* [EXERCISE TASKS]:
A – Reproduce the passage of the court opinion between "Ralph Thomas SADLER, Defendant-Appellant." and "M., for plaintiff-appellee.", inclusive.
B – Decide whether each statement agrees with the court opinion. Answer yes or no for each, and quote the words from the court opinion that settle it. (i) The car that was stopped carried Colorado dealer license plates. (ii) The National Crime Information Center reported the car as stolen. (iii) Sadler signed the waiver of rights form.

* [SUPPLIED TEXT]:
════════════════════
458 F.2d 906 | 10th Cir. | 1972
UNITED STATES of America, Plaintiff-Appellee,
v.
Ralph Thomas SADLER, Defendant-Appellant.
No. 71-1571.
United States Court of Appeals,
Tenth Circuit.
April 20, 1972.
Douglas T. Francis, Albuquerque, N.M., for defendant-appellant.
Richard J. Smith, Asst. U. S. Atty. (Victor R. Ortega, U. S. Atty., on the brief), Albuquerque, N. M., for plaintiff-appellee.
Before HILL, SETH and DOYLE, Circuit Judges.
HILL, Circuit Judge.
Sadler appeals his conviction by a jury in the United States District Court for the District of New Mexico of violation of 18 U.S.C. Sec. 2312, which prohibits the interstate transportation of a stolen motor vehicle. In this appeal, appellant assaults the initial arrest as illegal, asserts error in the trial court's denial of his motion to suppress certain evidence, and questions the sufficiency of prosecution evidence to establish his knowledge of the felonious taking of the automobile.
On the afternoon of October 15, 1971, a New Mexico State Police patrolman stopped the car in which appellant was a passenger for a routine driver's license and registration check. The car bore Colorado dealer license plates. The patrolman asked the driver, appellant's companion Shope, for his driver's license and the vehicle registration. Shope produced his driver's license from the trunk, which he opened with a screwdriver. While the trunk was open, the patrolman noticed a spare tire with unique markings which indicated it belonged to a national car rental agency. The patrolman again requested the registration. Registration for the Colorado dealer license plates was obtained from Sadler. Sadler indicated the car was owned by Golden Eagle Manufacturing Company in Colorado, that he was an employee of that company, and that he was authorized to have the vehicle.
The patrolman then asked permission to look through the car for further proof of ownership. Permission was given and the patrolman searched the automobile. Search of the glove compartment disclosed an oil company credit card issued to a John C. Moore. In response to the patrolman's inquiry as to possible verification of the automobile's ownership, Sadler responded that a telephone call to Golden Eagle Manufacturing Company would establish this. Sadler and Shope then accompanied the patrolman to Tucumcari where attempts to contact the company were unsuccessful. A call was also placed to the National Crime Information Center concerning the possible theft of the car, but there was no report that the car was stolen.
On the basis of the uniquely marked spare tire, the patrolman telephoned the car rental agency and learned the car had been reported stolen. Sadler and Shope were then placed under arrest and were advised of their rights. Sadler refused to sign the waiver of rights form. A traffic citation was issued for improper use of registration plates, bond was posted, and they were released.
════════════════════
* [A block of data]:

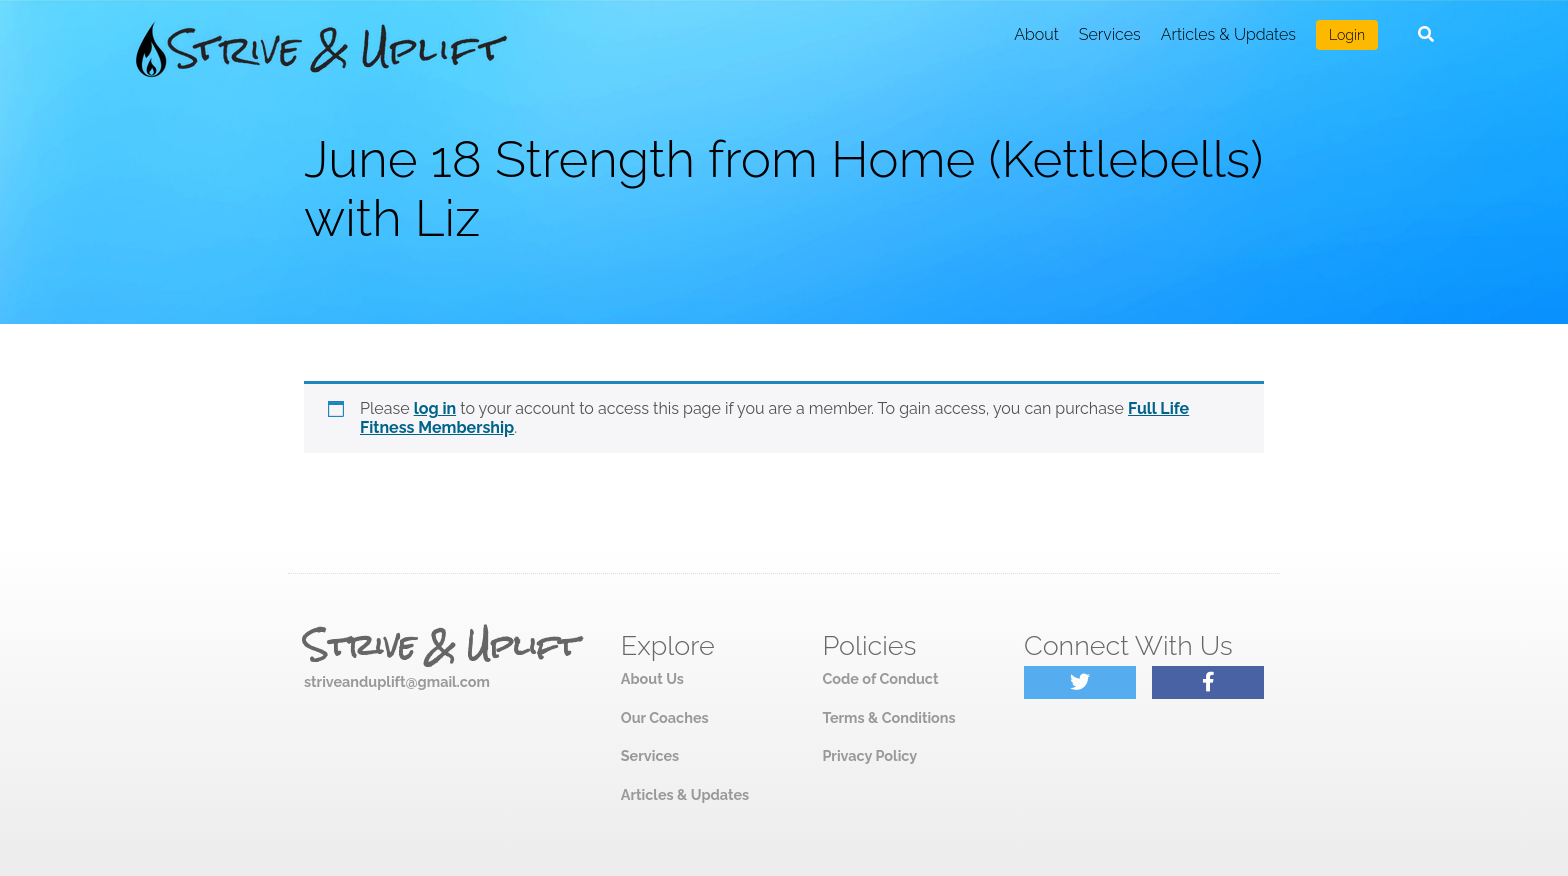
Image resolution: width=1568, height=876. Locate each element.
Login (1347, 35)
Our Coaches (665, 717)
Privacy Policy (869, 755)
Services (1110, 34)
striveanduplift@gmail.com (397, 681)
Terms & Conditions (888, 717)
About (1036, 34)
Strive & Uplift (441, 646)
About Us (652, 678)
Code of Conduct (880, 678)
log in (435, 408)
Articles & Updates (1228, 34)
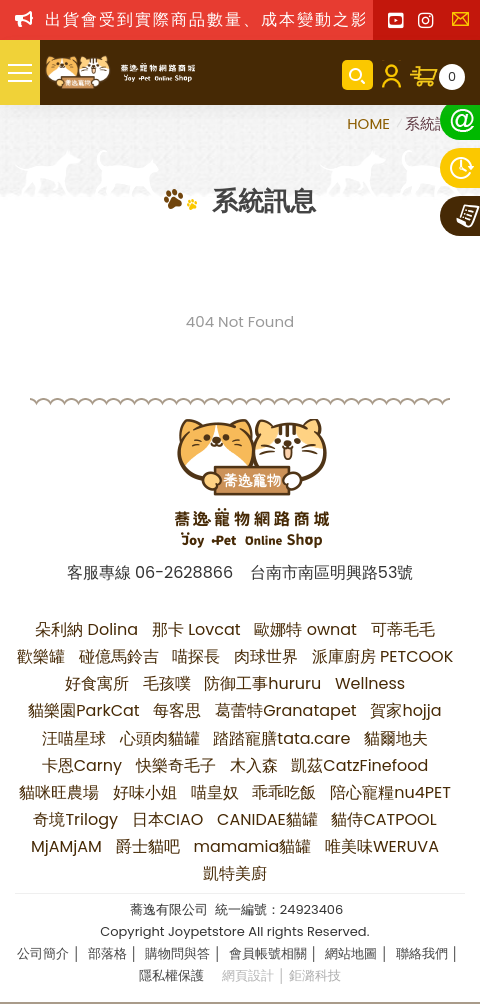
════════════════════
* [COMPLETED EXERCISE]:
A –
Ralph Thomas SADLER, Defendant-Appellant.
No. 71-1571.
United States Court of Appeals,
Tenth Circuit.
April 20, 1972.
Douglas T. Francis, Albuquerque, N.M., for defendant-appellant.
Richard J. Smith, Asst. U. S. Atty. (Victor R. Ortega, U. S. Atty., on the brief), Albuquerque, N. M., for plaintiff-appellee.

B –
(i) Yes: "The car bore Colorado dealer license plates."
(ii) No: "but there was no report that the car was stolen."
(iii) No: "Sadler refused to sign the waiver of rights form."